The article on diffraction that got me thinking and testing is this one: Diffraction Limited Photography: Pixel Size, Aperture and Airy Disks

Granted, the loss of detail isn't huge, and is probably masked by focusing issues, but IF you have the scene critically focused, there is an apparent reduction of resolution as you go to the higher f/stops.  

I think that each of us should learn to test our equipment in a structured way so that we can determine if we're really getting the most out of it.  Often times it is "user error" that is causing the less-than-stellar results.  I had a club member show all the signs of "lens envy", bemoaning the poor results her kit lens gave her.  I put her camera on a tripod, set it to an f/stop of 8, focused using a magnifier, and was able to show her that she can get very sharp photos with her equipment.  Problem was, she was missing the focus, had handshake, and relied too much on her "automatic" features.  Of course, those errors would still persist if she upgraded to a top-of-the-line lens.  After our little demo, she went and got herself a tripod, and now she's getting pretty good shots.  But I digress....


----------



## LittleItaly (Oct 6, 2010)

ottor said:


> LittleItaly said:
> 
> 
> > Read this! Its really easy to understand and explains what you need to know about using a low aperture and a high aperture!
> ...


 


Yes! The Photography portion of her website is as equally amazing as her Cooking Portion! I just ordered her cookbook! I love her!


----------



## Overread (Oct 6, 2010)

Diffraction softening and hyperfocal focusing have already been mentioned so I'm left mostly to highlight both of those components again. Diffraction generally starts to take effect after around f8, but typically remains minor up till around f13/16 on a 1.6 crop camera body and around f16/22 on a fullframe camera body. With most considering f13 the 1.6 ideal min and f22 the fullframe ideal min.
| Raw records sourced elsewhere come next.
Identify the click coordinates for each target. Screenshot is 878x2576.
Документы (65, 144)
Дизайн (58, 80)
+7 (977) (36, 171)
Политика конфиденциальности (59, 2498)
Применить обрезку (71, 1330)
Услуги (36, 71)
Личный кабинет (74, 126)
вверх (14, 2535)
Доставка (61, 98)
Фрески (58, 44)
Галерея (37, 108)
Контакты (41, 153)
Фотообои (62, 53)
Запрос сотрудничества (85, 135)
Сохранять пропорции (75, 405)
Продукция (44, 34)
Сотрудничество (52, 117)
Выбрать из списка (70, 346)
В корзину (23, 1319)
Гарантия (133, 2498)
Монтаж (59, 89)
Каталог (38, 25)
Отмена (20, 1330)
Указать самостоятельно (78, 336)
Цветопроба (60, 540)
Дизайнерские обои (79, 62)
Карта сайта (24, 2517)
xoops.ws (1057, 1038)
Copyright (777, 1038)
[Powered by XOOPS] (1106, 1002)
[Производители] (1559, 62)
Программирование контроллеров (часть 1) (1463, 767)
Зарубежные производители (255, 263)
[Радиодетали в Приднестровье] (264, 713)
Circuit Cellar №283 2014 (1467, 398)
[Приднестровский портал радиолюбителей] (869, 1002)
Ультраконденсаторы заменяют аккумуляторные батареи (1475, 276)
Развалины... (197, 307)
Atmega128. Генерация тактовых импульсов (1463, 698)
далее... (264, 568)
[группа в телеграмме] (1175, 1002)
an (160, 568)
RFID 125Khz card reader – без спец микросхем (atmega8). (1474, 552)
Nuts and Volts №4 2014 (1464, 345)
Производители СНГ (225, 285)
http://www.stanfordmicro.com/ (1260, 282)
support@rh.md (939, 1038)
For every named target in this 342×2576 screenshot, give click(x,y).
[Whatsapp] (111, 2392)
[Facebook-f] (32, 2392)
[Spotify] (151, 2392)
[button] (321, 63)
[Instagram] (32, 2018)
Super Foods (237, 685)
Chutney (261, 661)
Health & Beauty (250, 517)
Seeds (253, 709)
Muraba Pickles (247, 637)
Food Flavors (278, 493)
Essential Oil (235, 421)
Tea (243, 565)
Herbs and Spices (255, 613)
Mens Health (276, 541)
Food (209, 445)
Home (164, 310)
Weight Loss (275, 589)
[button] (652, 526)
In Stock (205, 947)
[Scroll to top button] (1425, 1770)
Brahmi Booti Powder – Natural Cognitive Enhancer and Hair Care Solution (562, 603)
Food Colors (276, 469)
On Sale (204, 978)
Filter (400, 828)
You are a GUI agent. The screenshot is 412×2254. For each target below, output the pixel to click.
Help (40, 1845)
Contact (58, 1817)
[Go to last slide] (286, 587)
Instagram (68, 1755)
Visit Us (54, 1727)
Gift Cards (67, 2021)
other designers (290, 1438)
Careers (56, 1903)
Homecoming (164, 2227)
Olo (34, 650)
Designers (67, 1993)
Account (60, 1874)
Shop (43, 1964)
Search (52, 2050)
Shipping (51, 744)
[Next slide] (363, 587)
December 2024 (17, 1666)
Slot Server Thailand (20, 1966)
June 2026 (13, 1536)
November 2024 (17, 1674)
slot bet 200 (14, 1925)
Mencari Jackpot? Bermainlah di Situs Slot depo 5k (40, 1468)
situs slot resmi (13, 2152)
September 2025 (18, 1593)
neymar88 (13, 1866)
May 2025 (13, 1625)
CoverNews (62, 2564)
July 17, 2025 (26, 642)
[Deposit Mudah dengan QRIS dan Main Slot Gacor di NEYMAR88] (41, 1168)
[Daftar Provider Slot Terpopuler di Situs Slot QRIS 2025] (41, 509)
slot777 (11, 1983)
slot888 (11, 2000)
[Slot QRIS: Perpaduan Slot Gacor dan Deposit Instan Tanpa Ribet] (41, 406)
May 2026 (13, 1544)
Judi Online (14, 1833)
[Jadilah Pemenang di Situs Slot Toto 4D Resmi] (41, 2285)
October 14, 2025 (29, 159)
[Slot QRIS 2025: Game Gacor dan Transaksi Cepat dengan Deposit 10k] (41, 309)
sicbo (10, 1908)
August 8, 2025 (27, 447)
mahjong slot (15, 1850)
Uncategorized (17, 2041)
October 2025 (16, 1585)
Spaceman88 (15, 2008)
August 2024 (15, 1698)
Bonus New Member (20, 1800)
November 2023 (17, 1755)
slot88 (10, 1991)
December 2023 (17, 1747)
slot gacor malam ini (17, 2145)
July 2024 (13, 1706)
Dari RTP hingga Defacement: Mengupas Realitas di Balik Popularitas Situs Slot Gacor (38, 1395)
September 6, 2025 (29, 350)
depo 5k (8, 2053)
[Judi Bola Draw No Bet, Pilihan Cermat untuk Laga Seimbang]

The actual point will depend upon: camera body - lens and the standards of the photographer in question. In addition as has been said (example the skyline shots) sometimes you need to have a smaller aperture to get the shutter speed you want. 

You can get a rather extreme example of diffraction softening if you look at the shots in this set here: MPE 65mm test shot series - a set on Flickr
remembering of course that the actual apertures are much smaller than those stated as the magnifiaction increases. 

Hyperfocal focusing is a great tool/skill to learn to use because it lets you use a sharper aperture for landscape type work rather than using a smaller, softer aperture.


----------



## Taylor510ce (Oct 6, 2010)

ottor said:


> LittleItaly said:
> 
> 
> > Read this! Its really easy to understand and explains what you need to know about using a low aperture and a high aperture!
> ...


 dont feel bad, I have a subscription to Cooking Light which is pretty much geared towards women. Oh well, gotta watch my girlish figure I guess, my arteries thank me.:lmao:


----------



## Fedaykin (Oct 6, 2010)

For Macro work where focus stacking is not an option.


----------



## Sbuxo (Oct 6, 2010)

When your meter tells you to.:lmao: 
Well not in every case.
Mine tells me apertures so..


----------



## KmH (Oct 6, 2010)

akeigher said:


> I used it in this shot to give me the sunburst.


Those are actually called - Diffraction spikes, and they will be produced by any light source/specular highlight in an image.


----------